# Human Motion Prediction Using Manifold-Aware Wasserstein GAN #paper

1. paper-info

1.1 Metadata

  • Author:: [[Baptiste Chopin]], [[Naima Otberdout]], [[Mohamed Daoudi]], [[Angela Bartolo]]
  • 作者机构::
  • Keywords:: #HMP , #GAN
  • Journal:: #IEEE
  • Date:: [[2021-07-16]]
  • 状态:: #Done
  • 链接::http://arxiv.org/abs/2105.08715
  • 修改时间:: 2022.11.22

1.2. Abstract

Human motion prediction aims to forecast future human poses given a prior pose sequence. The discontinuity of the predicted motion and the performance deterioration in long-term horizons are still the main challenges encountered in current literature. In this work, we tackle these issues by using a compact manifold-valued representation of human motion. Specifically, we model the temporal evolution of the 3D human poses as trajectory, what allows us to map human motions to single points on a sphere manifold. To learn these non-Euclidean representations, we build a manifold-aware Wasserstein generative adversarial model that captures the temporal and spatial dependencies of human motion through different losses. Extensive experiments show that our approach outperforms the state-of-the-art on CMU MoCap and Human 3.6M datasets. Our qualitative results show the smoothness of the predicted motions.

2. Introduction

  • 领域:human motion prediction
    • 问题:时间维度,如何使得预测的动作序列更加顺滑?空间维度,预测的动作更加真实?
  • 之前的方法:RNN-based、CNN-based、GNN-based
  • 作者的方法:
    1. 将人体动作当做轨迹,并且将这些轨迹映射到流行的单个紧凑点。能够使动作序列更加smoothness。
    2. 由于传统的GNN无法处理流式数据,于是作者提出了a manifold-aware Wasserstein Generative Adversaial Network(WGAN)
    3. 提出了多种损失函数来优化该网络,因为GAN很难train。

3. Methods

人体结构表示: 3D坐标
\(P_t=[x_1(t),y_1(t),z_1(t),…,x_k(t),y_k(t),z_k(t)]\): 某一时刻的姿势表示。
\(k\): 关节点数。
\(t\): 时刻
作者沿用[2],将人体骨架序列看做每个关节点的轨迹,从而将人体动作预测问题看做:给定一定序列的连续帧,去预测下一帧的点对应的曲线。将曲线描述为\(\alpha(t)\) ,问题变为:给定\(\alpha(t)_{t=1,,,\tau}\),预测\(\alpha(t)_{t=\tau+1,,,T}\)
为了能够更好的学习和建模\(\alpha(t)\),作者采用了square-root velocity function[1],该方法能够将曲线映射到一个超球面,得到一个超平面内的点(不同行为标签对应的轨迹产生的点之间的距离是不同的)。该方法的定义如下:

\[q(t)=\frac{\dot{\alpha}(t)}{\sqrt{\|\dot{\alpha}(t)\|}} \]

\(||.||\)操作表示为欧几里得2范数。
该方法在已知\(\alpha(0)\)的情况下,可以通过以下function还原\(\alpha(t)\)

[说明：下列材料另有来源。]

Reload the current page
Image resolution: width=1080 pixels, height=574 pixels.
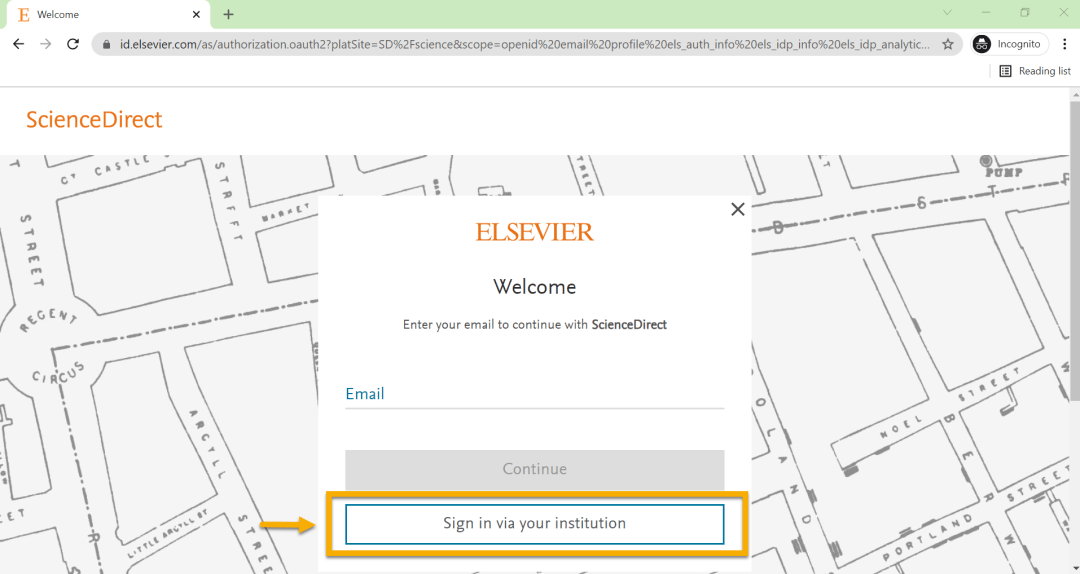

\[\alpha(t)=\int_{0}^{t}\|q(s)\| q(s) d s+\alpha(0) \]

为了更好的处理,将这个超球面的半径设置为1.
\(\mathcal{C}=\{q: \mathcal{I}->\mathcal{R}^n| ||q||=1\} \subset \mathcal{L}^2(\mathcal{I}, \mathcal{R}^n)\) :表示一个动作在超球面的映射。

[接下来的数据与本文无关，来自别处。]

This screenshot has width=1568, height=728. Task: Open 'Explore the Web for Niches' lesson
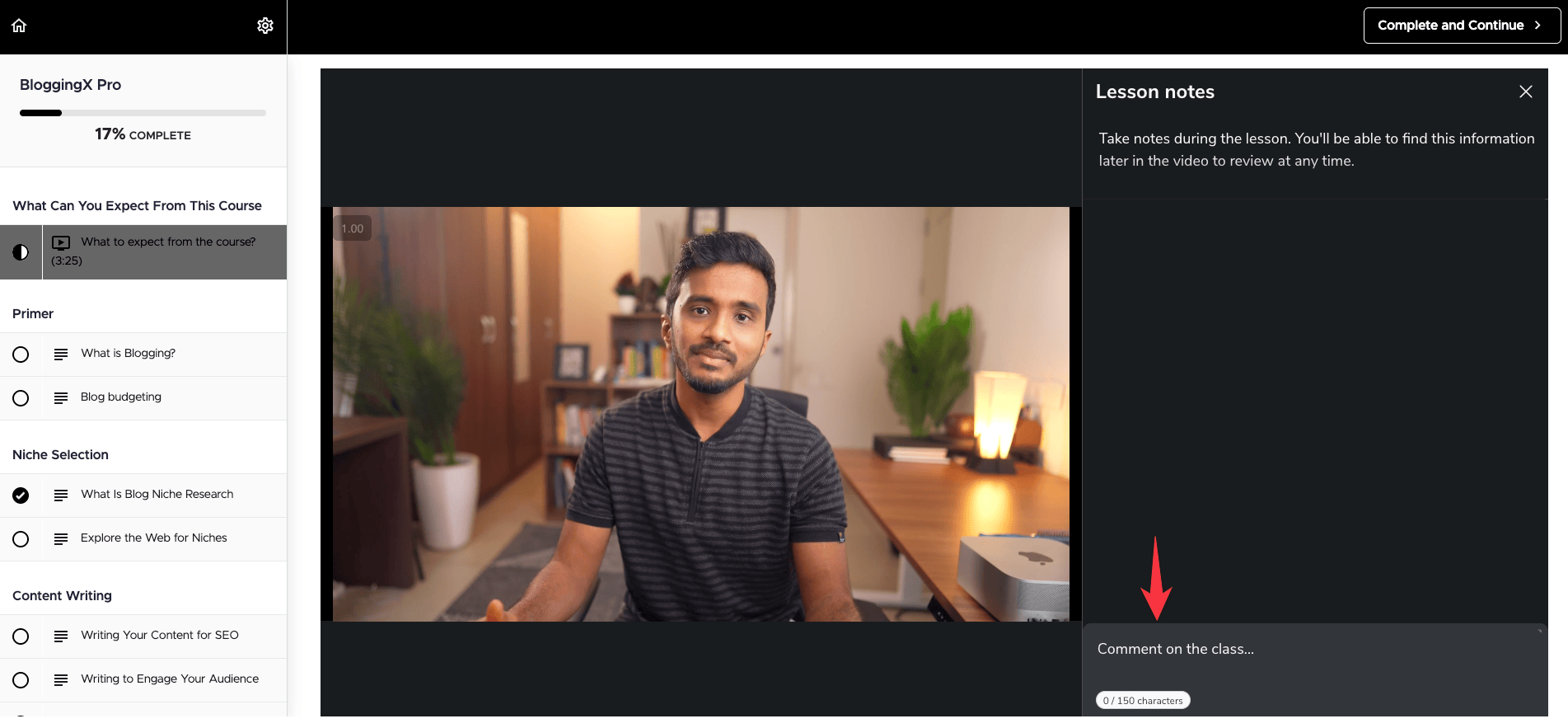[154, 538]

由于该超空间不同于欧式空间,传统的GNN方法不能够处理该类数据,于是作者提出了新的GNN–PredictiveMA-WGAN

3.1 Network Architecture



Fig.1. 网络结构

Source:

PredictiveMA-WGAN由一个predictor\(\mathcal{G}\)discriminator\(\mathcal{D}\) 组成,对抗式学习。

During the training of these networks, we iteratively map the SRVF data back and forth to the tangent space using the exponential and the logarithm maps, defined in a particular point on the hypersphere.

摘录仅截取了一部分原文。